RB: You are quite right David but did you know that “Senator Joe Lieberman and Oakland Mayor Jerry Brown, among others, have called for a “fat tax” on high-calorie foods[?] Congress is now considering menu-labeling legislation, which would force restaurants to send every menu item to the laboratory for nutritional testing (396). Instead of manipulating or intervening in the array of food options available to American consumers, our government ought to be working to foster a sense of responsibility in and ownership of our own health and well-being” (396).

MP: That is an interesting way to think about things Radley but you have to realize, these fast-food companies are what the Western diet is composed of. “To escape the Western diet and the ideology of nutritionism, we have only to stop eating and thinking that way (437). In other words instead of worrying about nutrients, we should simply avoid any food that has been processed to such an extent that it is more the product of industry than of nature” (438).

RB: Yeah sure, I guess you’re right. All I’m saying is that “we’ll all make better choices about diet, exercise, and personal health when someone else isn’t paying for the consequences of those choices” (398).

MM: Okay everyone let’s all calm down and end this debate. I do agree that “we are a nation stricken by heart disease, diabetes, and cancer” (444) and “our diet of processed foods makes us sick and fat” (444). But you should “trust yourself, trust your body, meet your needs” (446). Eat what is right for your own body. So let’s all enjoy the rest of our lunch eating what we feel is right for our own selves.

 DZ: Well then you eat what you want and I’ll eat what I want, but I’m definitely not going to touch those doughnuts.

Everyone at the table laughs and continues on eating their lunches together.

Works Cited

Pollan, Micheal. “Escape from the Western Diet.” “They Say/I Say”: The Moves That Matter in     Academic Writing: With Readings. 2ND ed. Ed. Gerald Graff, Cathy Birkenstein, and Russell Durst. New York: Norton, 2012. 434-441. Print.

Maxfield, Mary. “Food as Thought: Resisting the Moralization of Eating.” “They Say/ I Say”: The Moves That Matter in Academic Writing: With Readings. 2ND ed. Ed. Gerald Graff, Cathy Birkenstein, and Russell Durst. New York: Norton, 2012. 444-447. Print.  

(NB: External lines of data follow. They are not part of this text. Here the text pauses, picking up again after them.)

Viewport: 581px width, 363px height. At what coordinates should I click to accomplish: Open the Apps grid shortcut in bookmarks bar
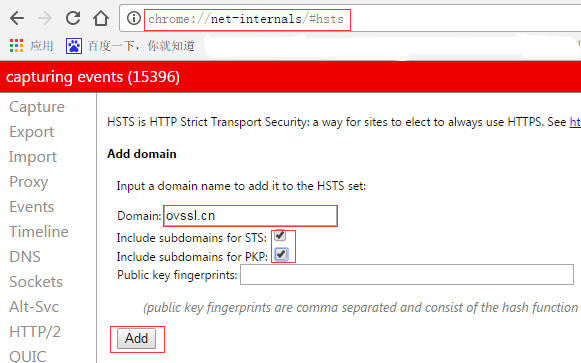pyautogui.click(x=16, y=46)
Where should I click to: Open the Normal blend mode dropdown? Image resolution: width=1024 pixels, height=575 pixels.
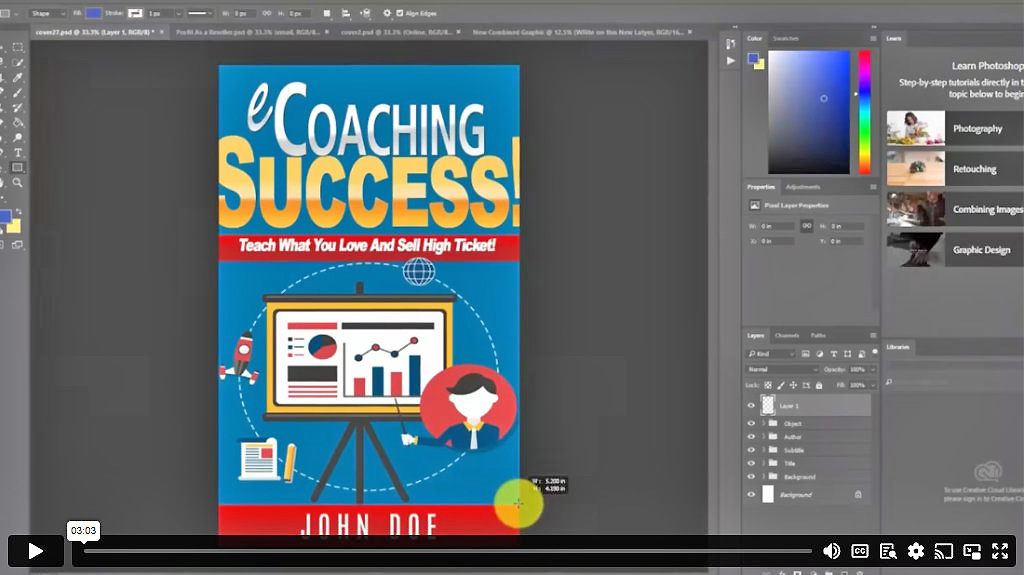[782, 369]
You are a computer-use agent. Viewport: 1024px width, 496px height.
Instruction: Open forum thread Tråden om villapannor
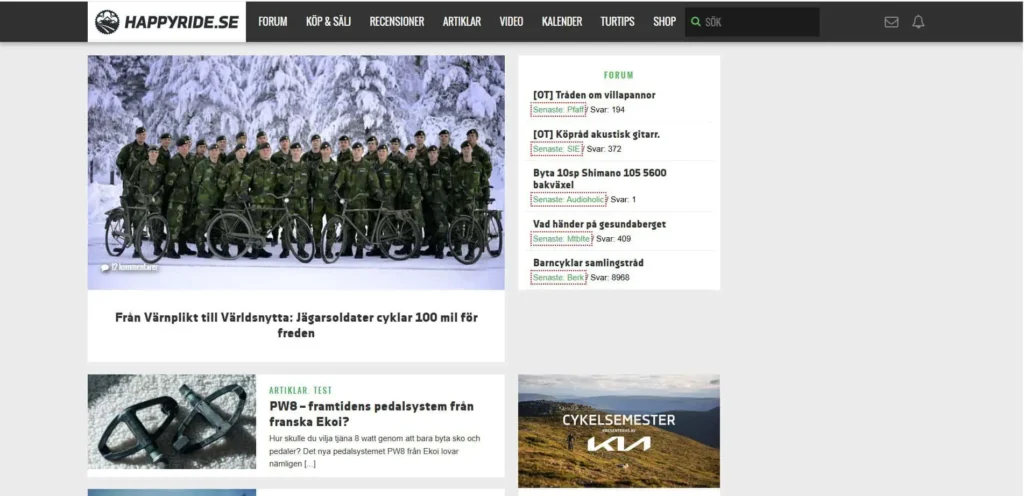click(594, 95)
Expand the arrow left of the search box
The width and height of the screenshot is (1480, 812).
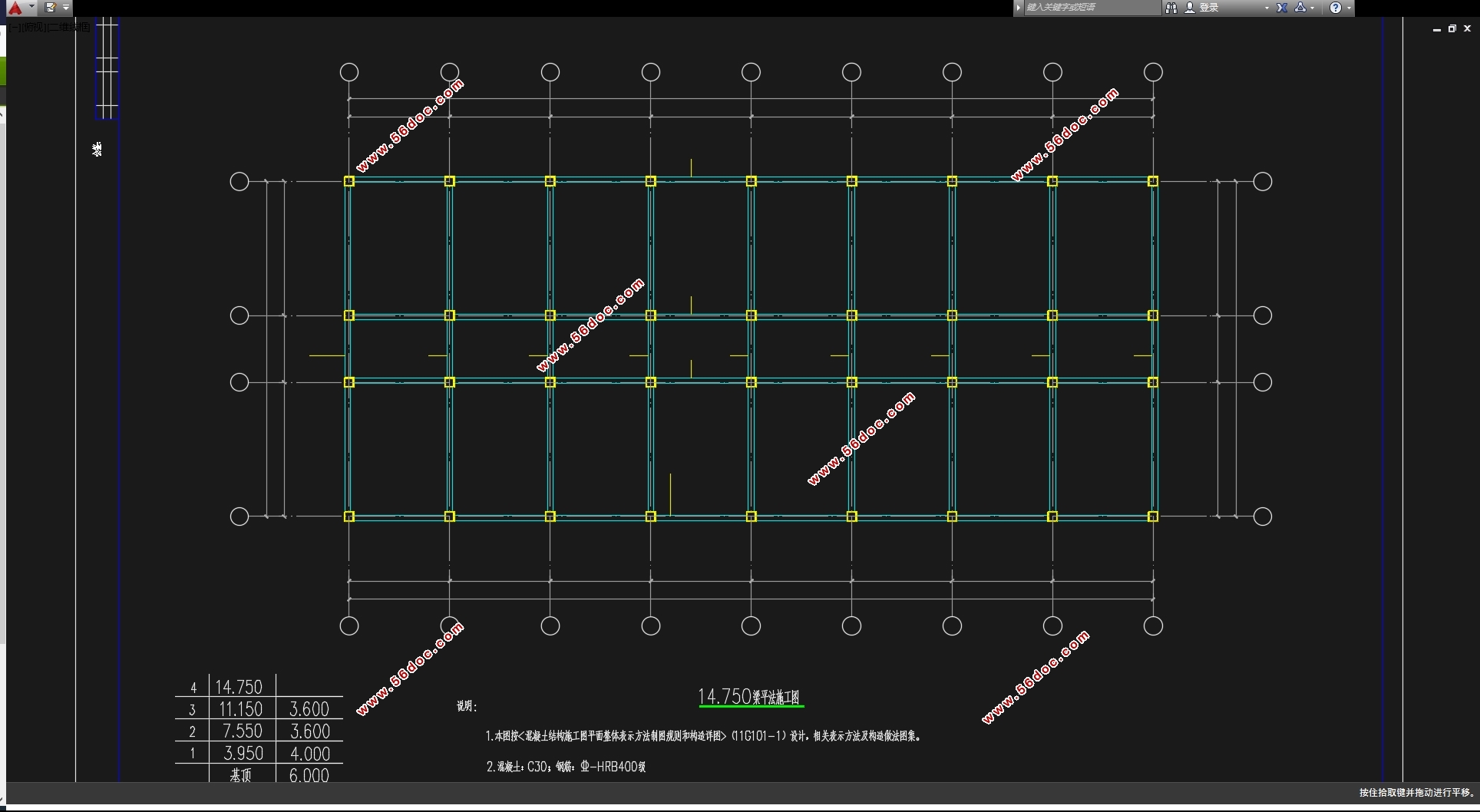click(x=1019, y=8)
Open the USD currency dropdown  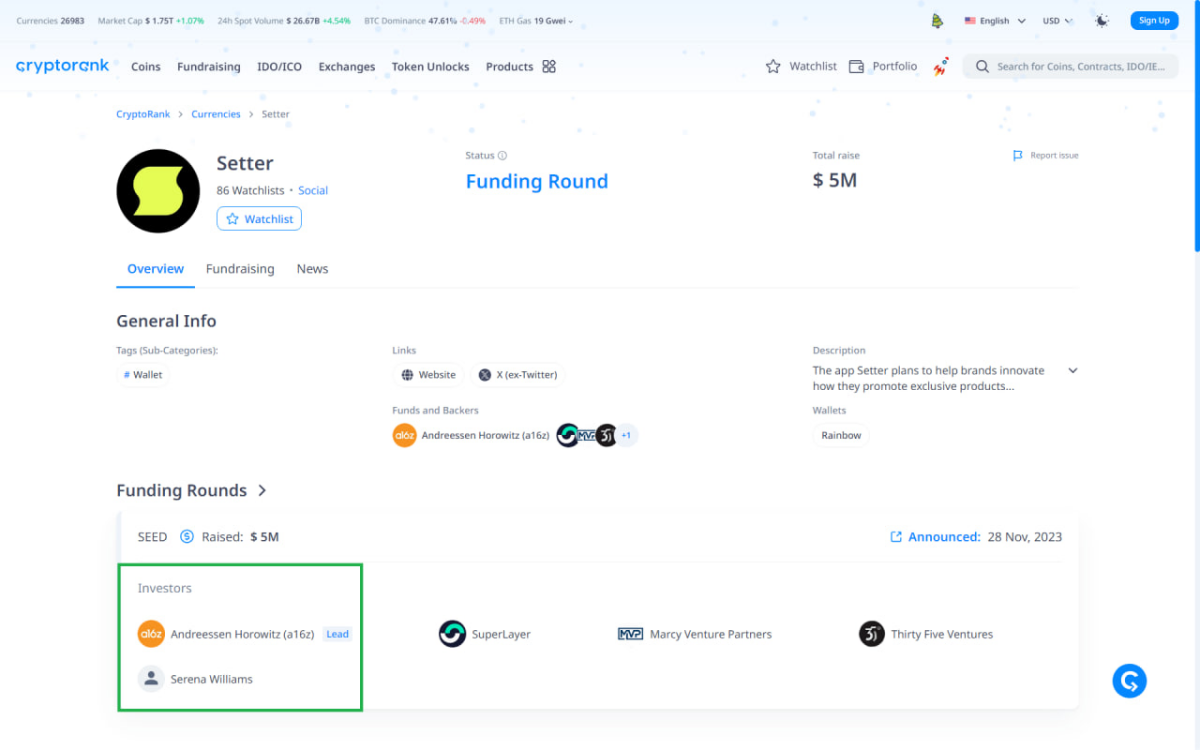pos(1058,20)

Balko, Radley. “What You Eat Is Your Business.” “They Say/ I Say”: The Moves That Matter in Academic Writing: With Readings. 2ND ed. Ed. Gerald Graff, Cathy Birkenstein, and Russell Durst. Ney York: Norton, 2012. 395-399. Print.  

Zinczenko, David. “Don’t Blame the Eater.” “They Say/ I Say”: The Moves That Matter in Academic Writing: With Readings. 2ND ed. Ed. Gerald Graff, Cathy Birkenstein, and Russell Durst. Ney York: Norton, 2012. 391-394. Print.

1 Comment (+add yours?)

  1. janemlucas
    Apr 08, 2014 @ 20:37:52

    Chelsea, your collaborative one-act, “Healthy Eating: Is it For Everyone?” can serve as useful preliminary work for your next ENG 131 paper if you or any of your group members continue to pursue the subject in Unit III. If that’s the case, ask yourself, or yourselves, how you might adopt elements of the one-act into content for a conventional academic essay. At the beginning or the end of your post, acknowledge your group in a brief note.